Niespełna 300 tys. kierowców w Wielkiej Brytanii może liczyć na wyrównania za zaniżone odszkodowania. Financial Conduct Authority (FCA) ogłosiło, że łączna kwota rekompensat za zaniżone odszkodowania sięgnie 200 milionów funtów.
Blisko 150 tys. klientów już otrzymało wypłaty o wartości 129 milionów funtów, a kolejne przelewy są w trakcie realizacji. Szacuje się, że ostatecznie pieniądze trafią do około 270 tys. poszkodowanych. Odzyskane sumy pozwolą im wreszcie kupić samochody o podobnej wartości do utraconych, a cała sytuacja być może będzie sygnałem ostrzegawczym dla innych rynków ubezpieczeniowych.
Ubezpieczyciele nawet bardzo zadbane auta traktowali jak wraki
Setki tysięcy kierowców w Wielkiej Brytanii otrzymają wyrównania po tym, jak FCA ujawniło nieuczciwe praktyki stosowane przez część ubezpieczycieli. Poszkodowanym zaniżano wypłaty za spisane na straty lub skradzione samochody, co miało wpływ nawet na najbardziej zadbane pojazdy.
Śledztwo FCA wykazało, że firmy ubezpieczeniowe stosowały automatyczne potrącenia, uznając istnienie rzekomych wcześniejszych uszkodzeń auta. W praktyce oznaczało to, że nawet sumiennie utrzymywane samochody wyceniano znacznie poniżej ich wartości rynkowej.
Kierowcy nie mogli za odzyskane kwoty kupić podobnego auta
Pod koniec 2022 roku FCA ostrzegło firmy przed nieuczciwym zaniżaniem wartości aut, a kilka miesięcy później opublikowało raport wskazujący poważne uchybienia.

Konsekwencje były natychmiastowe: Direct Line Group musiało przeprowadzić pięcioletni przegląd roszczeń i dokonać dodatkowych wypłat, a Admiral przeznaczył 50 milionów funtów na rekompensaty.

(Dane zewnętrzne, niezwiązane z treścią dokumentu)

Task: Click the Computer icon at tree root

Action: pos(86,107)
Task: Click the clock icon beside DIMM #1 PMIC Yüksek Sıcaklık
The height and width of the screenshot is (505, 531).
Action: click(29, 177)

Ubezpieczyciel sam odezwie się do poszkodowanego klienta
Kierowcy, którym należy się odszkodowanie, nie muszą składać wniosków, ponieważ to ubezpieczyciele skontaktują się z klientami.
Jak tłumaczy FCA, absolutnie nie ma potrzeby korzystania z usług firm odszkodowawczych pobierających wysokie prowizje. W przypadku braku satysfakcji z decyzji ubezpieczyciela sprawę można zgłosić do Financial Ombudsman Service.
Sarah Pritchard, zastępczyni dyrektora generalnego FCA, wytłumaczyła, że instytucja zawsze interweniuje, gdy konsumenci nie otrzymują uczciwej wartości swoich roszczeń. Aktualna inicjatywa jest na to najlepszym dowodem i oznacza, że rzesza kierowców odzyska to, co faktycznie się im należy.